We left there with a report to read that outlined the risks. At that point, there was a 20% chance she wouldn't even live up to birth. The pain we felt in our hearts just can't be described. I felt like all my hopes and dreams had been taken away from me. We determined to enjoy this baby every day that we had her and just hope for the best. Our friends and families gathered around us and our church were all praying for us. We had to go back every four weeks for scans to check the blood flow through the cord and see whether she was growing properly. Every time I went I knew if there was a problem they'd have her out immediately but every time they said she was bigger than her weeks and doing better than average. By 34 weeks they were happy that she would go to term but I had so much fluid I could go any minute. And I did. At 34 weeks I went into hospital with contractions every five minutes but not dilating. There were no special care beds available and they eventually stopped the contractions with drugs.

I managed to go until 37 weeks when she was born by emergency c-section. I was so excited that she was on her way but so scared about what she was going to look like. Her cord was really struggling by then so I was scared for weeks that she had brain damage, until she could see and respond to me a bit more. When I saw her it was the most amazing moment of my life. She had thick dark hair and the lip wasn't as bad as we thought. To be honest, when I looked at her I didn't even see her lip she was just my baby. She latched on straight away and I have been able to breast feed with no trouble at all. I was so scared that people would react with horror when they saw her, but she has such a pretty face and big blue eyes that that is what people see.

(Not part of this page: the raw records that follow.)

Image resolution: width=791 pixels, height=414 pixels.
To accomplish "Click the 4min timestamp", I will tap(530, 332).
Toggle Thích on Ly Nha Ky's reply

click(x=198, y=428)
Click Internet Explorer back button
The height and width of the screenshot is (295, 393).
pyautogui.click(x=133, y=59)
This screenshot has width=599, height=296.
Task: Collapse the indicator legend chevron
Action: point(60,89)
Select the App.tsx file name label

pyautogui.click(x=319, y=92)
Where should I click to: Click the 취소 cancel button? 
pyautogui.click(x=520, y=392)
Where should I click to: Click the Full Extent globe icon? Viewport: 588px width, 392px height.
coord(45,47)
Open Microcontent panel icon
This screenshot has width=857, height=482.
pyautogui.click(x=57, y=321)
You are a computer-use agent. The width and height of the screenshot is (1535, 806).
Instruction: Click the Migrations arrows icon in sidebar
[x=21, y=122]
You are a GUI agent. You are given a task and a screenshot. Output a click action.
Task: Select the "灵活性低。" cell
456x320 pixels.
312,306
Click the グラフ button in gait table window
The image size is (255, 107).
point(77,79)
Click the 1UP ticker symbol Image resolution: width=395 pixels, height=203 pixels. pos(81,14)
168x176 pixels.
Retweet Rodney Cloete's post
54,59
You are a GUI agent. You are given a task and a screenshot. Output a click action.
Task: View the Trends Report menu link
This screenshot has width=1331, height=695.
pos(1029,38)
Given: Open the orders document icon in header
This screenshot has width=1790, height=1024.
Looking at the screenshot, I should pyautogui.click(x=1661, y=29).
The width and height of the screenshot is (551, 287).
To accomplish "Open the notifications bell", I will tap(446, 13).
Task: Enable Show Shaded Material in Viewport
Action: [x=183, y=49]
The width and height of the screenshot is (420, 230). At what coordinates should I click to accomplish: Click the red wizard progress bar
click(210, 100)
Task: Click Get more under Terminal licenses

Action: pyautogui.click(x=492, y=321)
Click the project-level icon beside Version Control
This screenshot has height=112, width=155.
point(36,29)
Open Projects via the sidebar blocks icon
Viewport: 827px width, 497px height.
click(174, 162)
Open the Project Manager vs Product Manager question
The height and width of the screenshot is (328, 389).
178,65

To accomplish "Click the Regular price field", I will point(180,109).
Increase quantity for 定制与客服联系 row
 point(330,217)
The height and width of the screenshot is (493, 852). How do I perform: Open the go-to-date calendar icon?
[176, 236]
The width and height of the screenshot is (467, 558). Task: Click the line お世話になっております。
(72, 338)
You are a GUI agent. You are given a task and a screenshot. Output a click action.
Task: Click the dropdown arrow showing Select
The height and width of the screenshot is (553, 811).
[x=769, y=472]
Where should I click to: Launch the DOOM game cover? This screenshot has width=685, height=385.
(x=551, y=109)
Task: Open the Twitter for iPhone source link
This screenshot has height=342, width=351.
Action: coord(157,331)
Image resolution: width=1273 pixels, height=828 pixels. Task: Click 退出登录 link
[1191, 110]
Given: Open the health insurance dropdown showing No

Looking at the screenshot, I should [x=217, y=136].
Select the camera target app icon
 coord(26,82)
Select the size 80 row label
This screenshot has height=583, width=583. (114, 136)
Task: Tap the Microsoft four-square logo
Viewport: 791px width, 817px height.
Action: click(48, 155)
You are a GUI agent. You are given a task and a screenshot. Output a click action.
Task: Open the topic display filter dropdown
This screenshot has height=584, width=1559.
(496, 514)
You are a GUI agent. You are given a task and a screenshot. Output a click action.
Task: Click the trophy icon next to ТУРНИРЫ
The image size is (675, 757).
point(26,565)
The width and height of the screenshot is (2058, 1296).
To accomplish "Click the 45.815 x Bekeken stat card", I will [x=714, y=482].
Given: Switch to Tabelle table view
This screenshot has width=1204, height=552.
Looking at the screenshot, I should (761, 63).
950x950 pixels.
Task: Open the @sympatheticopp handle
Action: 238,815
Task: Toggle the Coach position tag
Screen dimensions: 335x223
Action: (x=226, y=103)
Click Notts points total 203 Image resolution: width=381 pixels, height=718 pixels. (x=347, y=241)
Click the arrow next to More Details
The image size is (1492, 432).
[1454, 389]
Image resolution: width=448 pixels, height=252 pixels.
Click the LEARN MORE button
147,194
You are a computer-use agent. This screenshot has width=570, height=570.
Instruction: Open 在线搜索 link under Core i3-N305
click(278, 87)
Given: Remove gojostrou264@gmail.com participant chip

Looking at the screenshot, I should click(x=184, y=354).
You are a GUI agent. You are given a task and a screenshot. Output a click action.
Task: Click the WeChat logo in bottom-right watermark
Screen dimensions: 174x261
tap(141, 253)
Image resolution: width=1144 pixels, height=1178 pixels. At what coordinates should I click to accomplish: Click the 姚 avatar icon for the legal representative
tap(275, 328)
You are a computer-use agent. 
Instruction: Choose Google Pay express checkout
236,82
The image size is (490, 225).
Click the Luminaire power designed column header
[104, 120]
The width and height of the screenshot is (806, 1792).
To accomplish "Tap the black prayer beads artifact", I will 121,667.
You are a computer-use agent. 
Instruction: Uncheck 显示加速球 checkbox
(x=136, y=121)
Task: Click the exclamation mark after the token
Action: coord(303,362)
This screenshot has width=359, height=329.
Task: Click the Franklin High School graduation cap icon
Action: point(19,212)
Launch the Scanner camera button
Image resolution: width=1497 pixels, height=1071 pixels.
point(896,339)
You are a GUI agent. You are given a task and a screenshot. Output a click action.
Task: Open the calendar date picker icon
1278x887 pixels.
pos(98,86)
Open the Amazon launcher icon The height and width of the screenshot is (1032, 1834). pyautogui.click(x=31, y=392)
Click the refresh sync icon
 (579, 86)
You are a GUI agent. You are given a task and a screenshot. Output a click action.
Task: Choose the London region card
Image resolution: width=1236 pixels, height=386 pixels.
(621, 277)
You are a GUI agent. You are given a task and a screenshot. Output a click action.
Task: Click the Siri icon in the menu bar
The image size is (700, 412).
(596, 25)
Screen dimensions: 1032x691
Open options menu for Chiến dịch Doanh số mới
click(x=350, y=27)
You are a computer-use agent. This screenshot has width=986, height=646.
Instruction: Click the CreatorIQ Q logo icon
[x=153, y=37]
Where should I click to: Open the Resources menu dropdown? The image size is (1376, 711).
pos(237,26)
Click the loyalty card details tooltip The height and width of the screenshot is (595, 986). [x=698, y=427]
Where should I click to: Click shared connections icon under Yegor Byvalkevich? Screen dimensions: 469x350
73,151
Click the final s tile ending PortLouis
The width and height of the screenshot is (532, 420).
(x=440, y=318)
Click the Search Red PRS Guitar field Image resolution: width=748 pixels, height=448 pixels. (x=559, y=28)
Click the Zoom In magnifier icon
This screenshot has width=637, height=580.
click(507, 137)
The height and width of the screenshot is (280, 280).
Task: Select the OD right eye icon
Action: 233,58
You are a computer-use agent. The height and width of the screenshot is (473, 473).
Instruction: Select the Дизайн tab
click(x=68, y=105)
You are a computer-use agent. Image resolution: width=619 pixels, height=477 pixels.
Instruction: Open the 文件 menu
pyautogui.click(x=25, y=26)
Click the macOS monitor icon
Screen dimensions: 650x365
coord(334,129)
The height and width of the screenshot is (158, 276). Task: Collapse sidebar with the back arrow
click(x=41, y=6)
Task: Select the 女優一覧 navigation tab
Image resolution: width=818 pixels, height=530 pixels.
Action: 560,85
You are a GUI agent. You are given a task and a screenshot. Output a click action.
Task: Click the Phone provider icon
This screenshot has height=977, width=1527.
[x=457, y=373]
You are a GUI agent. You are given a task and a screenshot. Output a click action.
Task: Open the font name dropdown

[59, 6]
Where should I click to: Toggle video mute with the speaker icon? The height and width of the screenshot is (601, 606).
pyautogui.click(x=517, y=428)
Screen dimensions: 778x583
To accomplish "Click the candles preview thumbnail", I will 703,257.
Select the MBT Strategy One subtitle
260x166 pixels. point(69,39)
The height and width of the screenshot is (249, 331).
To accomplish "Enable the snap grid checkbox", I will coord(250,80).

From two weeks old, I have taken her to mother and toddler groups and never had a bad reaction from people. She had her lip repaired at the end of April and it was the moment we had been dreading for all those months. I couldn't watch her go under anaesthetic and go into the theatre. Those two hours were the longest of my life. I will never forget the moment I saw her for the first time. The nurse turned her around and she looked like she had been punched in the face. Her nose was bloody and her face swollen. I just cried and held her close to me as they wheeled us back to the ward. Remarkably though, she snuzzled in and latched on within minutes and managed to feed with a little repositioning. Within two hours (and a shot of morphine) she was smiling again and telling us stories. It took a few days for the swelling to go right down but I knew when her smiling eyes came back that she was my baby however different she looked.

The reason I am telling my story is that I have been told that lots of people are deciding to terminate because their baby has a cleft lip and/or palate. I just want to say that it is not as bad as you imagine. None of my fears and imaginations came to pass. I was scared about how I'd react when I first saw her, how other people would react to her, how would she feed etc.

It hurts me to think that people are going through the pain and trauma of a termination for something that really is so easy to put right. I have a wonderful, beautiful daughter that is so loving and sweet and it upsets me to think that someone else might have chosen to abort her because she isn't perfect. Thank you for reading this. My thoughts are with you. XX

Editor’s note: Thank you for sharing the story of your journey re fertility, your daughter’s birth and subsequent operation…It’s wonderful that you have both come through this so well, having had the courage to pursue the pregnancy in the face of the diagnoses you were given. We are very happy to hear how successful the operation was, and it’s very heart-warming to hear how you were able to respond to her when she was born.

I’m sure your story will help to encourage and give hope to others facing the same situation. Unfortunately we cannot encourage any personal contact through the website. If you would like to get in touch with your nearest centre, perhaps they would like to keep in touch with you as a useful resource in order to help anyone they meet who may benefit from knowing more. Thank you for thinking of others who may benefit from meeting someone in a similar situation. We appreciate it very much.